The 2MW Gyrotron developed by Europe. (Click to view larger version...)
The 2MW Gyrotron developed by Europe.
...and the mockup developed in Japan. (Click to view larger version...)
...and the mockup developed in Japan.
Microwaves are used to excite the electrons in a fusion plasma and by this raising its temperature. They also drive the plasma current. In ITER, of course, these microwaves are not produced by the standard microwave oven that we all use to heat up chicken soup at night.

The device that will be used to send microwaves into the plasma of the biggest fusion furnace ever built is called the Electron Cyclotron Heating & Current Drive System. It is one of the three Radio Frenquency (RF) heating systems that will be used in ITER. The ECRH heats the electrons in the plasma with a high-intensity beam of electromagnetic radiation at a frequency of 170 GHz; the resonant frequency of electrons. The electrons, in turn, transfer the absorbed energy to the ions by collision and thus generate heat.

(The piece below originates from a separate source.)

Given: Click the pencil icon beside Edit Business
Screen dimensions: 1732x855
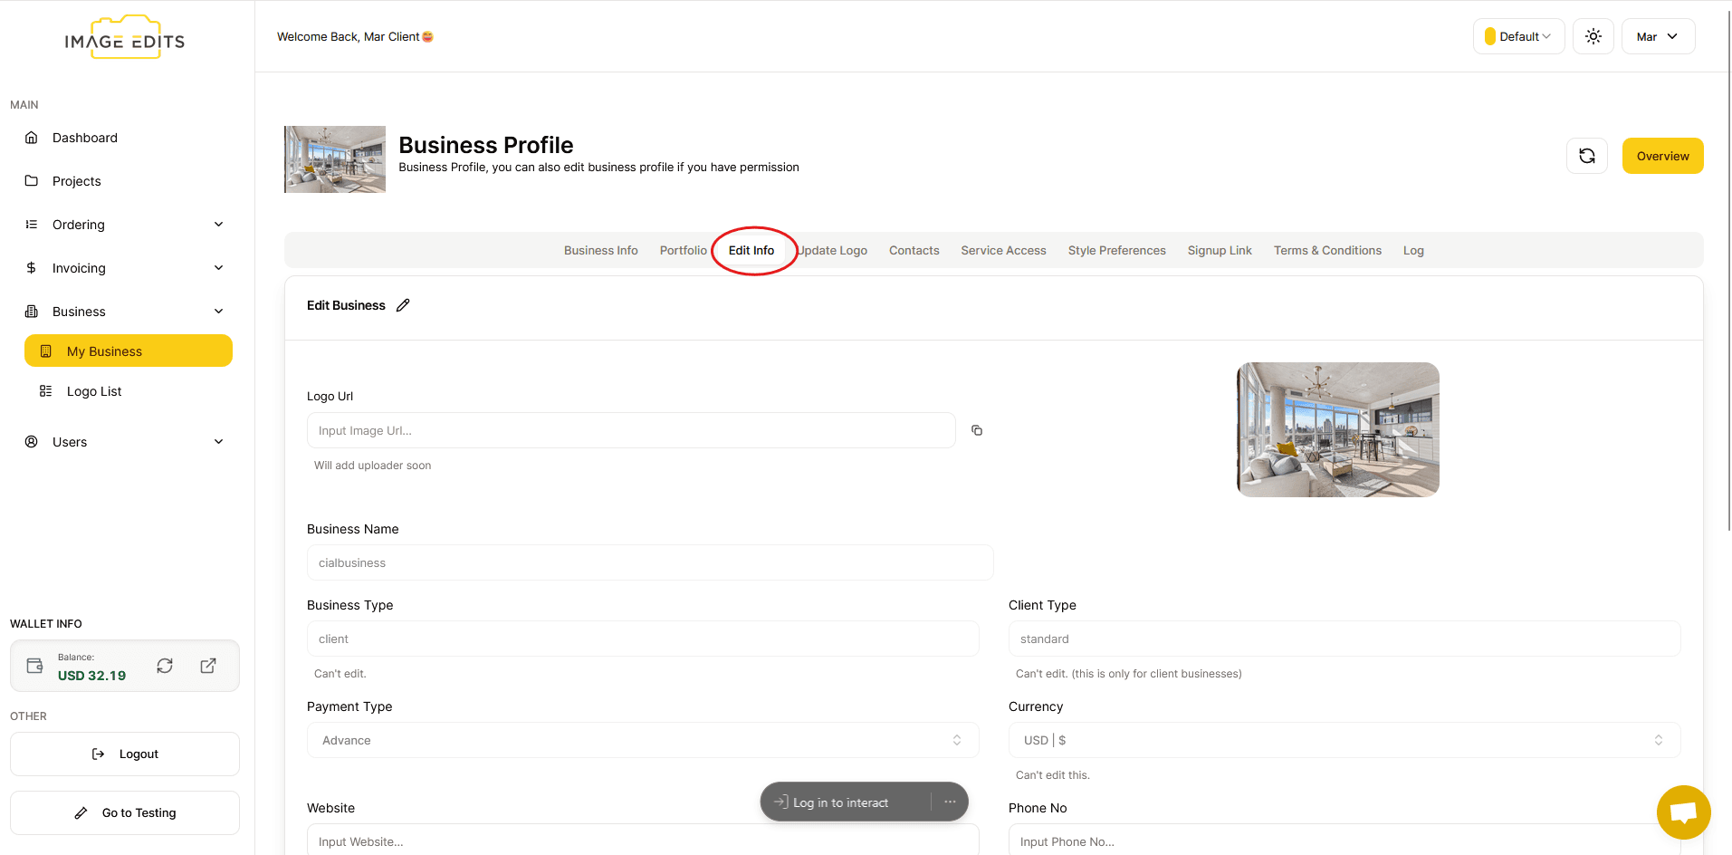Looking at the screenshot, I should (403, 305).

For the ECRH system, a major component is being developed called a gyrotron, a powerful microwave generator. The gyrotron is capable of producing 1MW of output power - equivalent to 20,000 microwave ovens - at the frequency of 170 GHz. In total, 26 gyrotrons will be installed in ITER. They will be procured by four different Members - Europe, India, Japan and the Russian Federation - with at least three different designs. Currently, the various prototypes are under development.

At present, the Japanese gyrotron has already reached 1 MW for 800 s (0.8 MW for 1 h) and undergone preliminary modulation tests at full power. The Russian gyrotron, after modification of its test-bed and improvement of the high voltage power supply, has performed at 1 MW during 200 s (0.8 MW during 800 s). Europe is developing a new technology, aiming to manufacture gyrotrons capable of producing 2 MW. The technology was first implemented on a prototype capable of producing the power during a short pulse (tens of ms); good preliminary results on another pre-prototype (2.2 MW for 1 ms) give confidence in the future performance of the next prototype which is currently being refurbished with improvements to the mode converter system, the beam tunnel and the electron gun.